> Work required
After locating the line that contains "Image resolution: width=599" in the records below, write out exactly that line and each line after it through the one that contains "Task: Click the help question mark icon", and nothing else.

> Information supplied
☆ ☆ ☆

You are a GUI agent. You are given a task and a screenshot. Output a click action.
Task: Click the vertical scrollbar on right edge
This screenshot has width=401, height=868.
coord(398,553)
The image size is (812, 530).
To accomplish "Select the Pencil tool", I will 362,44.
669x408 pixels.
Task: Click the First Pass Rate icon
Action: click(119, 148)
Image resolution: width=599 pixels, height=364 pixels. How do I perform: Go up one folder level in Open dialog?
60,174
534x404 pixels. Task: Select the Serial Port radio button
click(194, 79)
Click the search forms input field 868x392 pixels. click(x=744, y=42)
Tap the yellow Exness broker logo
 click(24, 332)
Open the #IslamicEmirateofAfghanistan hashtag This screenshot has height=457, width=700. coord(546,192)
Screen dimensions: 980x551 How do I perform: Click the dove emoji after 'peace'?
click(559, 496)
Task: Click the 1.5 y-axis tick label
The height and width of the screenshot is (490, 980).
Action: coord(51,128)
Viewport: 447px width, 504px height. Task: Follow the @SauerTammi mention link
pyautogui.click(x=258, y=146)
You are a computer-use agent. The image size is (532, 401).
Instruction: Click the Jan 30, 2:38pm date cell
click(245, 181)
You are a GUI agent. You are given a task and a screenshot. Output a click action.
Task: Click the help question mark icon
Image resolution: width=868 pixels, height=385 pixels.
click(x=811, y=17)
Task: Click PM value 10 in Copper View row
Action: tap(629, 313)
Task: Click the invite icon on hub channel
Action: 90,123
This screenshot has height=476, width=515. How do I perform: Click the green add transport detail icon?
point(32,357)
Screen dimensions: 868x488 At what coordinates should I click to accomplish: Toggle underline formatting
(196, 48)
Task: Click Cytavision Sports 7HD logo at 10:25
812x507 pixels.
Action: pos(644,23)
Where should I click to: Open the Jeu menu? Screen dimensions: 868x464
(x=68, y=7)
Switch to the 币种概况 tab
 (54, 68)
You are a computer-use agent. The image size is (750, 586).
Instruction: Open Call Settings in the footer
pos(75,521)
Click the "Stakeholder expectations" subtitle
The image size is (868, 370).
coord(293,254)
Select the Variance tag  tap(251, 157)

☆ ☆ ☆

> Task output
Image resolution: width=599 pixels, height=364 pixels. How do I perform: Go up one folder level in Open dialog?
60,174
534x404 pixels. Task: Select the Serial Port radio button
click(194, 79)
Click the search forms input field 868x392 pixels. click(x=744, y=42)
Tap the yellow Exness broker logo
 click(24, 332)
Open the #IslamicEmirateofAfghanistan hashtag This screenshot has height=457, width=700. coord(546,192)
Screen dimensions: 980x551 How do I perform: Click the dove emoji after 'peace'?
click(559, 496)
Task: Click the 1.5 y-axis tick label
The height and width of the screenshot is (490, 980).
Action: coord(51,128)
Viewport: 447px width, 504px height. Task: Follow the @SauerTammi mention link
pyautogui.click(x=258, y=146)
You are a computer-use agent. The image size is (532, 401).
Instruction: Click the Jan 30, 2:38pm date cell
click(245, 181)
You are a GUI agent. You are given a task and a screenshot. Output a click action.
Task: Click the help question mark icon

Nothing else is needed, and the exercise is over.